Dalam rangka menggeser kajian dan
penelitian terhadap sunnah-sunnah Nabi kepada isu pemahaman hadis, Institut
telah mengadakan serangkaian seminar internasioanl bekerja sama dengan Lembaga
Kerajaan untuk Pengkajian Kebudayaan Islam Oman. Agenda itu dilaksanakan di
tengah Muktamar Umum ke-7 Lembaga Kerajaan untuk Kajian Kebudayaan. Pertemuan
itu diikuti oleh seratus duapuluh intelektual, profesor, dan peneliti. Acara
dimulai hari senin 15 Dzulqa’dah 1409 H./ 19 Juni 1989 M. dan selesai pada hari
kami 18 Dzulqa’dah atau 22 Juni 1989 M. dan tema besarnya adalah “Sunnah Nabi:
Metodenya dalam Membangun Pengetahuan dan Kebudayaan”. Materi yang paling
penting dibahas adalah karya Syekh Al-Ghazali dan karya Prof. Yusuf
al-Qaradawi. Selain banyak makalah-makalah berharga lainnya yang ditulis untuk
diskusi pada seminar ketiga.
Institut meyakini bahwa isu pemahaman sunnah
dan kristalisasi metode pemahaman, standar, batasan kritik matan dan sejenisnya
merupakan isu yang akan membantu menjadikan Sunnah Nabi yang suci sebagai
sumber peradaban, pengetahuan dan kebudayaan Islam. Ia adalah isu penting yang
membutuhkan banyak kerja keilmuan, kajian kritis, seminar-seminar ilmiah agar
sunnah dapat kembali mengambil peran positifnya yang aktif dalam membangun
kehidupan Islam kontemporer.
Terkadang, kebutuhan tampak meningkat sampai
isu tersebut perlu dimasukkan ke dalam kurikulum kajian hadis di
perguruan-perguruan tinggi, fakultas-fakultas, dan institut-institut keislaman.
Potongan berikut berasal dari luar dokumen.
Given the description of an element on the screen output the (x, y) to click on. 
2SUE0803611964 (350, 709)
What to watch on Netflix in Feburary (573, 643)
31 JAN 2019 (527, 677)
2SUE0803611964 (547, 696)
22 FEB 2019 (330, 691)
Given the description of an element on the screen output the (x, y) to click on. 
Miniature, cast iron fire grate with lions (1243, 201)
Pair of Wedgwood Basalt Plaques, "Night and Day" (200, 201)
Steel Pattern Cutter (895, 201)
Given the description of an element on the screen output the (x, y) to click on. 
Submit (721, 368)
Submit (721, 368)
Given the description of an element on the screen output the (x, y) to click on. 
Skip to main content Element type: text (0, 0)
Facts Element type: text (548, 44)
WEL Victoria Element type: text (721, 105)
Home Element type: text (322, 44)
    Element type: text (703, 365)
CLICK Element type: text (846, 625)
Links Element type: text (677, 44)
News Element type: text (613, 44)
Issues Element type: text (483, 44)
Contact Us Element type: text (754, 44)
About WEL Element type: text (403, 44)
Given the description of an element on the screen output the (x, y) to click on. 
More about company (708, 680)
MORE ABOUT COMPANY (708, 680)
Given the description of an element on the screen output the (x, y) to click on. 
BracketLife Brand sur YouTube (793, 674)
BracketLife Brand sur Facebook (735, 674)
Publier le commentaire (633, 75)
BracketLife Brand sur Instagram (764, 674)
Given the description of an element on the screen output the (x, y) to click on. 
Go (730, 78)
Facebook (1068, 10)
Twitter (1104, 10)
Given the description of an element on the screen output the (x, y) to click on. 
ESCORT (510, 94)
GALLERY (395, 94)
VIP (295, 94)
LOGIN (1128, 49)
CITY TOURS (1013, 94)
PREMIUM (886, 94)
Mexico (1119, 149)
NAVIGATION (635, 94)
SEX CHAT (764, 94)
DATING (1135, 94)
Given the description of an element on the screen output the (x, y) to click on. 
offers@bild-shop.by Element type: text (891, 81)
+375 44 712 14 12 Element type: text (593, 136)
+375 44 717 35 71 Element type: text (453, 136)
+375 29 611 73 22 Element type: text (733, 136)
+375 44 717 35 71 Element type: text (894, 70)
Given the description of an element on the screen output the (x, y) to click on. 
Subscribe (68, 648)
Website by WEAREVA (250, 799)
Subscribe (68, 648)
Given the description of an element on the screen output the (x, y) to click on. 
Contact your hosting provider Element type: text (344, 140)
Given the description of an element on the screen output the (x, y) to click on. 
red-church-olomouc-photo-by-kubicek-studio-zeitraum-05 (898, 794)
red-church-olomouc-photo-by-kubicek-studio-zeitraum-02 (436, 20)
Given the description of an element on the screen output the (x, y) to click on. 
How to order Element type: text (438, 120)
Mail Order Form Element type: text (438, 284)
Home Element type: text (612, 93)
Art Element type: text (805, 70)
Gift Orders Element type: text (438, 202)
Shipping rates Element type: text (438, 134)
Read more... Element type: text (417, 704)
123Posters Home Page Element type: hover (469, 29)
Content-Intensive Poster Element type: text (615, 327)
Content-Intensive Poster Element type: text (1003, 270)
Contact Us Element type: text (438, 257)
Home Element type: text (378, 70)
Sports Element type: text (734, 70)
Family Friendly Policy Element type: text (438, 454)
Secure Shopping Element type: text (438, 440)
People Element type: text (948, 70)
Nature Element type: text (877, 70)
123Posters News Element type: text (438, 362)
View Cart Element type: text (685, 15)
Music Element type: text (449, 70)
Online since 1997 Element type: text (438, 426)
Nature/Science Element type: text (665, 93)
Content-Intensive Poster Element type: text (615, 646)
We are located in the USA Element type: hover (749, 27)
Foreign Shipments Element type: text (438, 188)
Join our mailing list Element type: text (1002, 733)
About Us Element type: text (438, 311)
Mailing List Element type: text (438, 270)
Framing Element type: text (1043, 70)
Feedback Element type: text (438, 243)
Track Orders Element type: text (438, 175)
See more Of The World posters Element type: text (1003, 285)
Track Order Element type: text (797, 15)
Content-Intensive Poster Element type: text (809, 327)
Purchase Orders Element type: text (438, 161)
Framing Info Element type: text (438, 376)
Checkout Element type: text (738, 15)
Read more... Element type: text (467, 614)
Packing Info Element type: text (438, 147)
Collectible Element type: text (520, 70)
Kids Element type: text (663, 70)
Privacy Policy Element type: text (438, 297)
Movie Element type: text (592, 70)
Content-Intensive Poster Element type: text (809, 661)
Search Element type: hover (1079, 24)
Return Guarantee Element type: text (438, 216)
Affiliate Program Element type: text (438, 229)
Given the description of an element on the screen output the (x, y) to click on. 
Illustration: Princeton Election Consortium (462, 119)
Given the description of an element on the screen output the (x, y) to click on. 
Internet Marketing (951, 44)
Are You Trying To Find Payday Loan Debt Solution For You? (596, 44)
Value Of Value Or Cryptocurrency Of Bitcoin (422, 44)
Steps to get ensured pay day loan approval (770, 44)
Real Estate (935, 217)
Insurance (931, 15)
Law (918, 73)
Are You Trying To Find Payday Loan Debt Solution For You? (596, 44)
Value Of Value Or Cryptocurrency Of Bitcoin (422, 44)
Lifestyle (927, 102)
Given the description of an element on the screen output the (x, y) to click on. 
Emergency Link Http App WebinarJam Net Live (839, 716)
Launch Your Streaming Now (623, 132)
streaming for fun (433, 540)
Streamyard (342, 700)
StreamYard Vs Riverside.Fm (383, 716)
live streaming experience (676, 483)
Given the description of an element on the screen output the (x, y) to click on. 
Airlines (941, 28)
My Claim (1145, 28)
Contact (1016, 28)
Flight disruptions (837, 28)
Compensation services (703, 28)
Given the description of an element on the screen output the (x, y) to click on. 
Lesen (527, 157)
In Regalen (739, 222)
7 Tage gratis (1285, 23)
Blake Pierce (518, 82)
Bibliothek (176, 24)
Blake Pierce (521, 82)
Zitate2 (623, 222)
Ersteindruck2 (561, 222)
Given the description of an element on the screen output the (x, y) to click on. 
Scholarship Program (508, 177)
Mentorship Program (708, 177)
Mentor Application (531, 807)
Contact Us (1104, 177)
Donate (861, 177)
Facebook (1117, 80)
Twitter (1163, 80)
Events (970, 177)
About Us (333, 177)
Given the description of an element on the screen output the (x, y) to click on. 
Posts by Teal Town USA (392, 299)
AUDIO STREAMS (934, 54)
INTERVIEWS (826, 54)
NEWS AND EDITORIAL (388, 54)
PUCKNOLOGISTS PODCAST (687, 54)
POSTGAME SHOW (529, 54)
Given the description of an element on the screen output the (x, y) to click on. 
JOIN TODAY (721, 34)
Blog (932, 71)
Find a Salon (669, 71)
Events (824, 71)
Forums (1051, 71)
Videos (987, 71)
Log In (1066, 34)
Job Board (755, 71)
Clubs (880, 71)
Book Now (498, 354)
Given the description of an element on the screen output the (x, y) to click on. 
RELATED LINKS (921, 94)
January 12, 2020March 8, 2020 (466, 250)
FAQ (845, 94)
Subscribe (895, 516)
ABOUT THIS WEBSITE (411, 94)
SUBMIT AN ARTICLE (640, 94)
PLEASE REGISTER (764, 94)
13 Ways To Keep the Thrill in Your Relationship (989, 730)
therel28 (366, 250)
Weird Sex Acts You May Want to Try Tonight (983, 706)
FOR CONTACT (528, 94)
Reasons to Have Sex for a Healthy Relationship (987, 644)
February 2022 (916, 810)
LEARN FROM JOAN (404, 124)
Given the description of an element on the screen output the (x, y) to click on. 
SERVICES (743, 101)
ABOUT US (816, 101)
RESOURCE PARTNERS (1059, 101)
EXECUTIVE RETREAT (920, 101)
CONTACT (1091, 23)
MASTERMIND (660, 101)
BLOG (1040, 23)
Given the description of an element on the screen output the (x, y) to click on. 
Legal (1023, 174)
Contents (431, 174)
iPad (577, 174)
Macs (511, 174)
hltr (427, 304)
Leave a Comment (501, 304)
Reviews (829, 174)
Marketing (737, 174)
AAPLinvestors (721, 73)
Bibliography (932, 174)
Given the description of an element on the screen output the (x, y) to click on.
Dan menempatkannya sebagai ganti dari kajian materi yang telah diajarkan.
Buku tersebut telah sampai kepada tangan
pembaca dan dicerna oleh akal fikiran masyarakat. Kami berharap perhatian umat
Islam meningkat berlipat ganda kepada isu pemahaman sunnah populariasi dan
penguatan kaidah-kaidah pemahaman, batasan-batasan, syarat-syaratnya,
penjelasan sebab timbulnya perbedaan, perubahan pemahaman dalam suatu kondisi, serta
bagaimana timbulnya kendala dalam proses pemahaman sunnah. Apa faktornya,
bagaimana cara menganalisis permasalahan-permasalahan yang saling tumpang
tindih yang menyebabkan kerancuan dan ketumpang-tindihan masalah tersebut
hingga menjadi masalah dalam proses pemahaman. Apa dampak kendala pemahaman
pada timbulnya gagasan dalam ilmu kalam tentang otoritas sunnah?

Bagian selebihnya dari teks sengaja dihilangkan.